# ES|QL concepts
## FOSS4G Europe - Mostar

July 2025

## Resources

* [Blog post announcement](https://www.elastic.co/blog/esql-elasticsearch-piped-query-language)
* [Documentation](https://www.elastic.co/docs/explore-analyze/query-filter/languages/esql)
* [Reference](https://www.elastic.co/docs/reference/query-languages/esql)
* Webinar: [ES|QL: Search. Aggregate. Transform. Visualize. All with one query](https://www.elastic.co/virtual-events/cd-esql-search-aggregate-transform-visualize-all-with-one-query)
* Technical blog posts in [Search Labs](https://www.elastic.co/search-labs/blog/category/esql)

## Setup

In [48]:
# Install required dependencies
!pip install -qU elasticsearch geopandas

Start with the necessary imports, a couple tweaks, and defining a "esql" query that will make easier to see the results of a query, by generating a Pandas or Geopandas dataframe.

In [49]:
import os
import io

import warnings

from elasticsearch import Elasticsearch
from elasticsearch import ElasticsearchWarning
from elasticsearch.exceptions import BadRequestError

import pandas as pd
import geopandas as gpd
from shapely import wkb

# Hide the warning when no LIMIT is passed on a ES|QL query
warnings.filterwarnings('ignore', category=ElasticsearchWarning)

# Allow wide columns
pd.set_option('display.max_colwidth', None)

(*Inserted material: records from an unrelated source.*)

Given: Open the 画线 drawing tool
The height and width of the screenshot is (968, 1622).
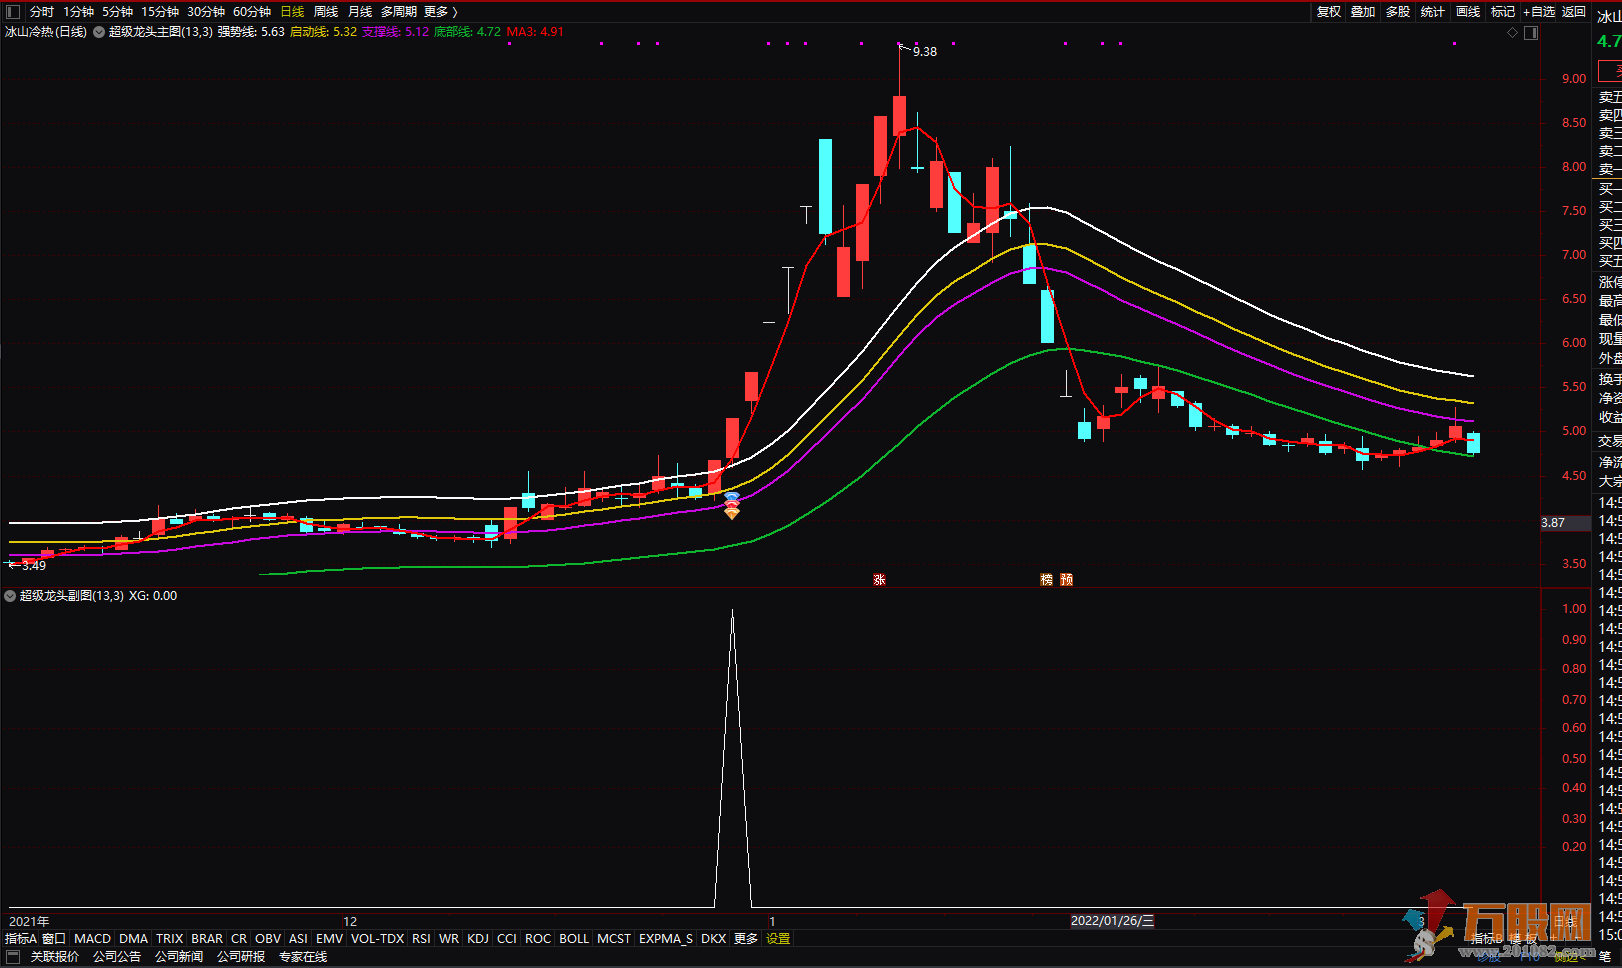Looking at the screenshot, I should [x=1467, y=12].
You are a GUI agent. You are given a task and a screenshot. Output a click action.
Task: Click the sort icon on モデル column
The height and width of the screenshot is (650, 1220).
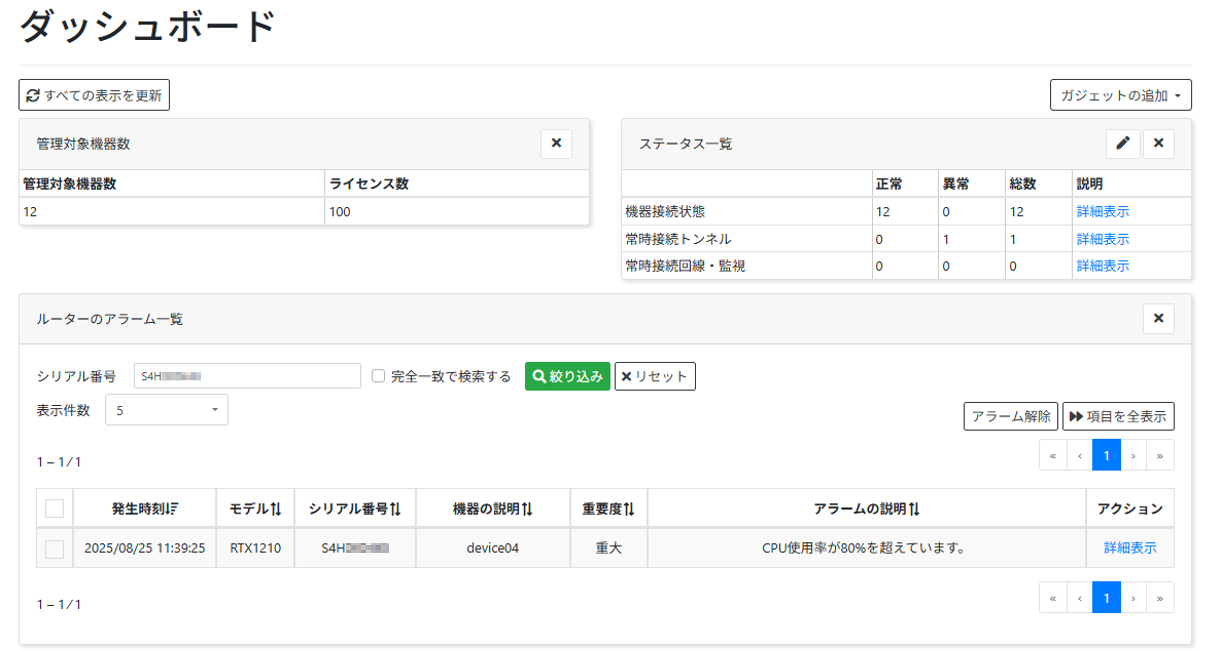pos(277,507)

# Convert Well-known Binary to Text
def wkb_to_wkt(wkb_bytes):
    if wkb_bytes is None:
        return None
    try:
        return wkb.loads(wkb_bytes).wkt
    except Exception as e:
        print(f"Error converting WKB: {wkb_bytes} - {e}")
        return None

# Generate a Pandas Dataframe or a Geopandas Dataframe from a ES|QL query
def esql(query, geometry_col:str = "geometry", use_arrow:bool = True):
    try:
        # Query ES and create a Pandas Dataframe
        if use_arrow:
            es_response = client.esql.query(query=query.strip(), format="arrow", columnar=True)
            df = es_response.to_pandas()
        else:
            es_response = client.esql.query(query=query.strip(), format="csv")
            df = pd.read_csv(io.StringIO(str(es_response)))

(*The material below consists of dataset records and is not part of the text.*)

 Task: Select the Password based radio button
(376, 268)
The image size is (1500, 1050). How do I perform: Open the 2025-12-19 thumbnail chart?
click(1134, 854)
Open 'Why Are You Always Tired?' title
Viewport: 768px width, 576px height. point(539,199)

        # Promote to a Geopandas Dataframe if a "geometry" column
        if geometry_col in df.columns:
            if use_arrow:
                # Arrow geometries are transferred as WKB
                df[geometry_col] = df[geometry_col].apply(wkb_to_wkt)
            gs = gpd.GeoSeries.from_wkt(df[geometry_col])
            gdf = gpd.GeoDataFrame(df, geometry=gs, crs="EPSG:4326")
            if geometry_col != "geometry":
                gdf.drop(columns="geometry")
            return gdf
        else:
            return df
    except BadRequestError as e:
        print("Something went wrong!")
        print(e.message)
        print("\r\n".join([c['reason'] for c in e.info['error']['root_cause']]))

Connect to Elasticsearch and print some cluster details

In [50]:
# Login details
ES_URL=os.getenv("ES_URL","https://foss4geurope.es.us-central1.gcp.cloud.es.io")
KB_URL=os.getenv("KB_URL","https://foss4geurope.kb.us-central1.gcp.cloud.es.io")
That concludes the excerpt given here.